I have gone through a period where my reading has been pretty much confined to magazines and the instruction sheets that go with craft projects. I'm not sure why but I'm drawn to the stack this summer. It could be that's because there is an adaptation of Shakespeare coming to movie theatres this Friday.

"Much Ado About Nothing" is not one of Shakespeare's finest. I hadn't read this play since probably college, so I dug out my Complete Shakespeare and dove in.
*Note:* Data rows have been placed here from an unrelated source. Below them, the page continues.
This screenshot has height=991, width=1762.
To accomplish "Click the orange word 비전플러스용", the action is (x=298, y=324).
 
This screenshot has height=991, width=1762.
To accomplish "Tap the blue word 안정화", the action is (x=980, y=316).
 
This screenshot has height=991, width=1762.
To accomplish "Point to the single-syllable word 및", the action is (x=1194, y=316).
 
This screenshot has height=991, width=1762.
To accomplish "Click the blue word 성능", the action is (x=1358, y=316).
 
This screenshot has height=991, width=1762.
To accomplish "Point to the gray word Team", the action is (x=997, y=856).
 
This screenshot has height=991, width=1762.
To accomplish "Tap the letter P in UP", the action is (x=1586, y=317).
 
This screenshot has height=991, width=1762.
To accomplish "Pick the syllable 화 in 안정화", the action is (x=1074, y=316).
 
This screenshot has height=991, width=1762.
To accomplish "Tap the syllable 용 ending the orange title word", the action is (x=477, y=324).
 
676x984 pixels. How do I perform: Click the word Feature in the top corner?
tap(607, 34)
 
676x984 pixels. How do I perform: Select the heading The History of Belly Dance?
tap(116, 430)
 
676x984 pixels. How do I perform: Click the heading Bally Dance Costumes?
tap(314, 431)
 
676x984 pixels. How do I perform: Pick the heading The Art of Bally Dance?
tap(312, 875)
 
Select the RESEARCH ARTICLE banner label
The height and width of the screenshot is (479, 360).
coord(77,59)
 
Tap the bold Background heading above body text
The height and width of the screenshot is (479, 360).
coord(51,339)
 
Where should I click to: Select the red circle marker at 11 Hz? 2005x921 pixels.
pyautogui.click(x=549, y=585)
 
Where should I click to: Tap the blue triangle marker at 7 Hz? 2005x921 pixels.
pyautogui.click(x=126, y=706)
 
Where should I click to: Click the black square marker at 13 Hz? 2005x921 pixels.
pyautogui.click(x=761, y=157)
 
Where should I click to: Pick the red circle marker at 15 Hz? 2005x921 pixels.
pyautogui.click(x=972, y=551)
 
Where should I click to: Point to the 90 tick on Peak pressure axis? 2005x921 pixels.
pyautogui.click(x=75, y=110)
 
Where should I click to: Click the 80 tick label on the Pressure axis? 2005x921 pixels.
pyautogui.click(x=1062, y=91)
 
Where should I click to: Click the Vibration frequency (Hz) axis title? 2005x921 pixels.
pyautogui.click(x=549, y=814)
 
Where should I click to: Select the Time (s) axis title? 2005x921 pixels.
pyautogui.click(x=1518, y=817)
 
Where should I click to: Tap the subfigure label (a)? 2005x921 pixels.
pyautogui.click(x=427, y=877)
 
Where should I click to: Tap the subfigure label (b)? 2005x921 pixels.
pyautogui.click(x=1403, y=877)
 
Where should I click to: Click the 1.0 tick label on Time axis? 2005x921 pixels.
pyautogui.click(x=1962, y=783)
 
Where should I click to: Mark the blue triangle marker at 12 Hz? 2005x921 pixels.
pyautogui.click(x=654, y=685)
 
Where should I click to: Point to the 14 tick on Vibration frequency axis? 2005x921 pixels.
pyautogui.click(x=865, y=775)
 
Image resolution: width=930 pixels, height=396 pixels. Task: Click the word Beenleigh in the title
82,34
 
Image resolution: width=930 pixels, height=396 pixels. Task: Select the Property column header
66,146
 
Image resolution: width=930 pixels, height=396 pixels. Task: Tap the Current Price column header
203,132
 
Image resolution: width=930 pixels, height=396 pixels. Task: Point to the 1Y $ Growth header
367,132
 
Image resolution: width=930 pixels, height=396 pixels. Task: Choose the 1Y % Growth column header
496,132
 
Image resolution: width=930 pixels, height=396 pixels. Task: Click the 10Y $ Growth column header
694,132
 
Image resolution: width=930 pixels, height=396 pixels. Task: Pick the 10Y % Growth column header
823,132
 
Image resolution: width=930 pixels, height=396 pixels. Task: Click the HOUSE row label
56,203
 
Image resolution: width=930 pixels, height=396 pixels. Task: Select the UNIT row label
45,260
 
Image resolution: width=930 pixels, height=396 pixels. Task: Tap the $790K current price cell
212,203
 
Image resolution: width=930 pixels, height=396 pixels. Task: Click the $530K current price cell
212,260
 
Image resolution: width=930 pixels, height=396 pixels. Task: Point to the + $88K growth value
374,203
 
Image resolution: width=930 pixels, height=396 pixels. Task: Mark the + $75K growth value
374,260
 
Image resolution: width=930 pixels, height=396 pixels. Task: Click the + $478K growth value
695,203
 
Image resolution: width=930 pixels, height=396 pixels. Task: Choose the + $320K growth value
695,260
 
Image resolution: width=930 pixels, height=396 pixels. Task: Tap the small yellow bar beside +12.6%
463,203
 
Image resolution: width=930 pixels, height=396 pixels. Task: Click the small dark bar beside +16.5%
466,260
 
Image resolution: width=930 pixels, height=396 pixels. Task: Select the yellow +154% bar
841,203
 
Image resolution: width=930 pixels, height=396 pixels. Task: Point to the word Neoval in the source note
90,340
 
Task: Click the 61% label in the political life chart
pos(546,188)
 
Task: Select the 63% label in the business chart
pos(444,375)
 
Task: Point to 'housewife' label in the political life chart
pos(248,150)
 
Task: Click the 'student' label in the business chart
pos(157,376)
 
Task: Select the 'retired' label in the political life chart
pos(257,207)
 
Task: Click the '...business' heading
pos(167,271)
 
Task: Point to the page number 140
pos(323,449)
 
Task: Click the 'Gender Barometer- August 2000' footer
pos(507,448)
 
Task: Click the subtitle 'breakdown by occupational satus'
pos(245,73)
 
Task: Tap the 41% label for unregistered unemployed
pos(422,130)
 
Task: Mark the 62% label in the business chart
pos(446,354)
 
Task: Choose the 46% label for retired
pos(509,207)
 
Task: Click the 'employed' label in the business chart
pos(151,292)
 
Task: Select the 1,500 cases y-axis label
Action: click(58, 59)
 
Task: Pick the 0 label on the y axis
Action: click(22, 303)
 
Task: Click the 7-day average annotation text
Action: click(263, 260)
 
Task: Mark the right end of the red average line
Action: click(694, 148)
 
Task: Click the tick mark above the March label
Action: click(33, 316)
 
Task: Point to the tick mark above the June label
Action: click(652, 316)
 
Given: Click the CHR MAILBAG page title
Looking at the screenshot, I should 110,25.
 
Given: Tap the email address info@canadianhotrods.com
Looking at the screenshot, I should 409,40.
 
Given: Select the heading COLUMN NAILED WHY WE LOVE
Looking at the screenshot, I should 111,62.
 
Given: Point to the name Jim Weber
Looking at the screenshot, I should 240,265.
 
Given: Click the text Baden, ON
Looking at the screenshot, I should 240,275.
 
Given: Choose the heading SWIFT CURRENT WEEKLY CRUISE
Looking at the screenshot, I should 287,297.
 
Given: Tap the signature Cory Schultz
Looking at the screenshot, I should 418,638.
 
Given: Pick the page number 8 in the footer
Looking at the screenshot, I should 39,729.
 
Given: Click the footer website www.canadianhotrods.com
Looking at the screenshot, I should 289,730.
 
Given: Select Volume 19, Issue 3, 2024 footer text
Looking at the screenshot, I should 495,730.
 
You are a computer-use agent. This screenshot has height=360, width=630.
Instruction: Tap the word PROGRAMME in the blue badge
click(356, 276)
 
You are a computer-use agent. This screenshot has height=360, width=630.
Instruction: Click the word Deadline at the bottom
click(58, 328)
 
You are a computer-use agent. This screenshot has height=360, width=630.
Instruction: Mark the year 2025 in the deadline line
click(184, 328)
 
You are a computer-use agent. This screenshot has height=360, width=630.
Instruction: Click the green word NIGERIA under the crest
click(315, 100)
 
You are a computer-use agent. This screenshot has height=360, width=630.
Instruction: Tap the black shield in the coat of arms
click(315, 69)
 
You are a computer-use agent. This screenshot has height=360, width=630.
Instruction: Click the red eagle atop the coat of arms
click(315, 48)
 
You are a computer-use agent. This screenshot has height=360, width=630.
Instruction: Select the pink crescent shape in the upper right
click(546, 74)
This is a frothy tale employing one of Shakespeare's favorite comedic conceits, the masquerade wherein people claim to be whom they are not and the repercussions of this action. The hero and heroine of the story, Claudio and, aptly named, Hero, meet and Claudio falls madly in love with her on sight. She is wooed by Claudio's boss, Don Pedro, and she agrees to marry Claudio. The villain, an illegitimate brother to Claudio's boss decides to break them up and has his henchmen stage a rendevous with Hero's maid at night while Claudio overhears from a nearby orchard. Thinking Hero has just agreed to meet with another man, he publicly humiliates her the next day, at their wedding. Hero faints and several people agree to tell Claudio that she has died, while the local constabulary accidentally arrest the conspirators and elicit a confession. The final act sees all this madness come to resolution and Claudio and Hero happily together about to be married. The whole of this happens under the auspices of a large party to welcome Don Pedro back from an unspecified  successful military campaign.

There are problems with the play. The action takes place over 3 days. Truncating the action like that leads to a great need on behalf of the audience to suspend disbelief and agree that things can happen this quickly. Even "Hamlet" is allowed to play out over several months. "As You Like It", which employs a similar 'people not who they say they are' concept, gives the characters some time to get to know one another. The villain, Don John, is given little motive for doing what he does. He's mentioned as being illegitmate, but in stronger plays, that means someone's been cheated out of an inheritance or ostracized from court. This guy seems to want to be mean just because he can. That's never a very deep well of motivation for a villain. Also, he escapes the police, who have his accomplices, and the movie ends with the announcement that he's sent his army to attack his brother.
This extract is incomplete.